[start EXTRACT]
Category Archives: Learning

High Profit Prospecting Book Review Notes

Just finished up this book and wanted to share my notes as I found a lot of value in it.

I’m interested in learning more about prospecting and the processes and strategies that I can use and this book delivered – lots of actionable content and good advice. I really liked that Mark Hunter went into detail on nearly every topic and provided scripts to get started with for people like myself who don’t have an extensive history of using the phone for outreach.

Another high point was his insistence of scheduling – getting your process down and making time for prospecting is really important and like many other areas, you HAVE to make time for it in order to be effective.

I recommend grabbing it for yourself if interested. You can see it on Amazon right here.

Below are my notes from each chapter:

Chapter 1
  • Definition of prospecting: An activity performed by sales and/or marketing departments to identify and qualify potential buyers
  • It’s not rocket science
  • Need to use all tools
    • Old school cold calls
    • In person visits
    • Internet / Email
  • Sales is an art
Chapter 2
  • Myths
    • One and done – blast emails doesn’t work.
    • I’ll prospect when done with current clients – you’ll never get around to it
    • It’s impossible to have dedicated time to prospect – stop being lazy and schedule it or you’ll pay for it down the road
    • We’ve made it this long without prospecting – good for you. Enjoy the good times and start prospecting now or your pipeline will be empty eventually.
    • If we provide great customer service we don’t need to prospect – customer service is very important but will rarely deliver the amount of NEW clients you need
    • Only “born salespeople” can prospect – wrong, anyone can.
Chapter 3
  • Your attitude is your problem
  • Prospecting can be difficult, don’t make it harder by having a bad attitude – prospects WILL feel your attitude
  • You will be rejected, and you don’t know if it’s because of a bad day, they don’t like you, or something else entirely. Get used to it
    • View each contact as an opportunity to positively impact that person
Chapter 4
  • Prospects don’t want average
  • Answer these
    • What about my process is compelling to the customer?
    • Does my prospecting process result in the customer having false expectations about what I sell, and thus force me to spend time later in the selling process reshaping them?
    • Is my prospecting process effective enough to help reduce the amount of time I spend negotiating with customers?
    • Is my prospecting process  focused more on sharing with the customer what I have to offer or is it more about uncovering information about the customer?
    • Is my prospecting process segmented enough to allow me to uncover customer needs faster from different types of prospects than if I used the same process for everyone?
    • How does the customer see me and how I can help them?
    • How long does it take for a lead or prospect to have confidence in me?
  • Additional 30 questions in the book to help measure your effectiveness and process
  • Notice – no mention of CRM. Don’t blame your CRM – fix your problems and process.
Chapter 5
  • Fit prospecting plan to your market
  • Who are you selling to, what are you selling?
    • 7 questions
      • Do I sell a consumable or something people buy on a regular basis?
      • Is what I sell considered a routine purchase or is it a capital expenditure / major expense (various depending on who you’re selling it to – keep that in mind)
[end EXTRACT]
**WHAT NEEDS TO BE DONE:**
Answer these questions using the book review notes.
1. Who wrote the book being reviewed?
2. How do the Chapter 1 notes define prospecting?
3. According to the Chapter 4 notes, what should you not blame?
[start DATA EXTRACT]
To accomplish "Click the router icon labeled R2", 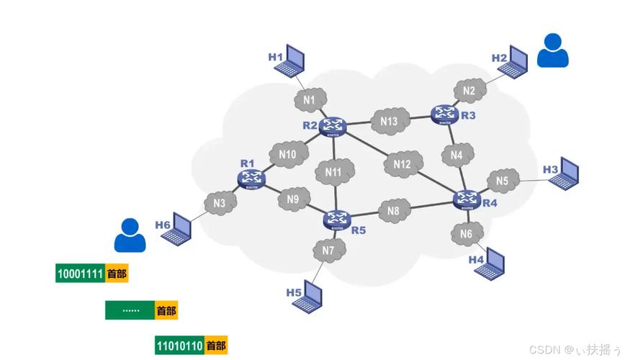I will tap(333, 127).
[end DATA EXTRACT]
**SOLUTION:**
1. Mark Hunter
2. An activity performed by sales and/or marketing departments to identify and qualify potential buyers
3. Your CRM